K. G, disco que acaba de ver la luz en streaming, mientras que la versión física llegará el 11 de diciembre, desprende una reafirmación de posiciones desde su mismo título, esas credenciales a palo seco, y conecta con los logros del álbum Flying microtonal banana (2017), en el que Stu Mackenzie se adentró en los misterios de la afinación microtonal de Oriente Medio. De aquella experiencia salió la versión eléctrica del baglamá turco (suerte de laúd de origen ancestral) de la que ahora Mackenzie apenas se separa y que imprime al álbum un sello de psicodelia orientalista perceptible desde la primera pieza, K.G.L.W. El baglamá desliza ahí esas pulsaciones esquivas de los pentagramas occidentales (intervalos inferiores al semitono: notas situadas “entre las teclas del piano”, como las describió Charles Ives) en una dinámica con ascendiente místico que habría hecho feliz a George Harrison.

Como aquel álbum de tres años atrás, K. G. despliega una secuencia encadenada de música en que las canciones se suceden sin pausas, reforzando así la sensación de tránsito sensorial impermeable a interferencias.

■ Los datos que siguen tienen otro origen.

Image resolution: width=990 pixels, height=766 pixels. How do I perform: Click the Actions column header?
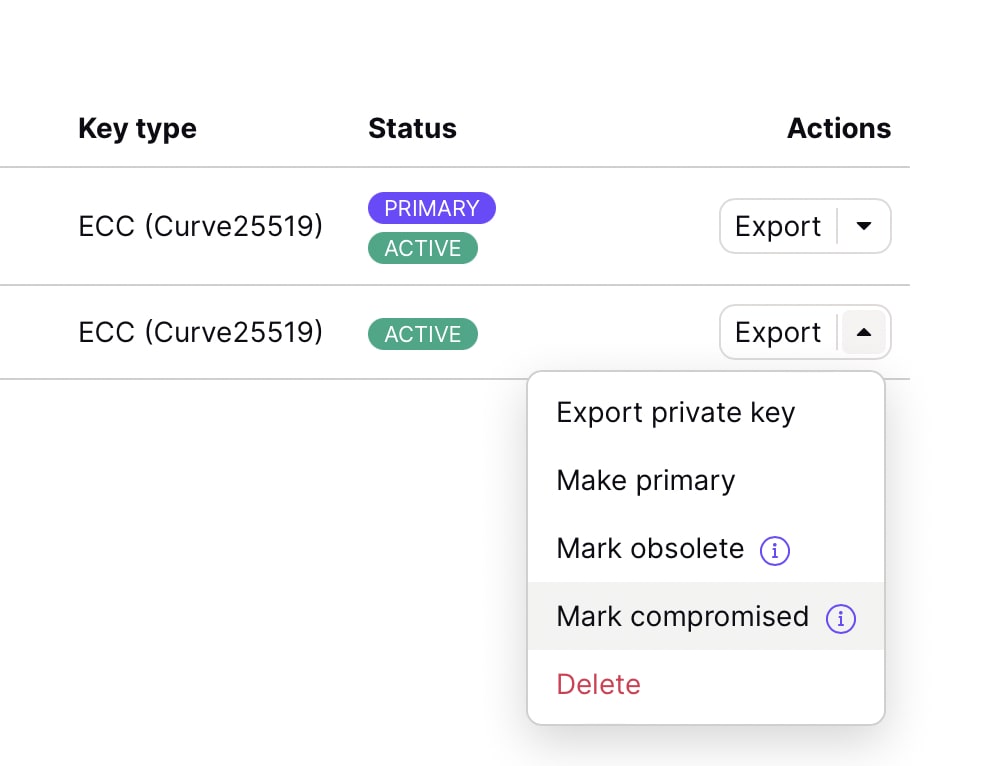[838, 129]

King Gizzard nos quiere meter en su mundo, sin distracciones, y una vez ahí nos somete a un régimen de rock lisérgico eficaz a golpe de Automation y Minimum brain size, piezas gemelas que no abren nuevos caminos pero que sacan partido del excitante choque de la electricidad y la mística. Esas pistas se desarrollan más adelante en Some of us, con su desenlace con esbozos de jam, y la catatónica Oddlife, que parece salida de un mal viaje de LSD.

Apuntando en otras direcciones, el Mackenzie trovador narcótico, de estrofas en bucle, de Straws in the wind, la palpitación vagamente bluesy de Honey y la incisiva trama disco-funky de Intrasport. Exponentes con miga de un King Gizzard que afina el tiro, dejando a un lado esta vez los ramalazos de boogie o thrash metal, y dedicándose por una vez a disfrutar de uno de sus perfiles distintivos, un senderismo visionario con margen para la experimentación.

Álbum concebido durante la pandemia, K. G. nos invita a viajar muy lejos, más allá de la realidad, valiéndose de una arquitectura que todavía podemos identificar con ese venerable género llamado rock.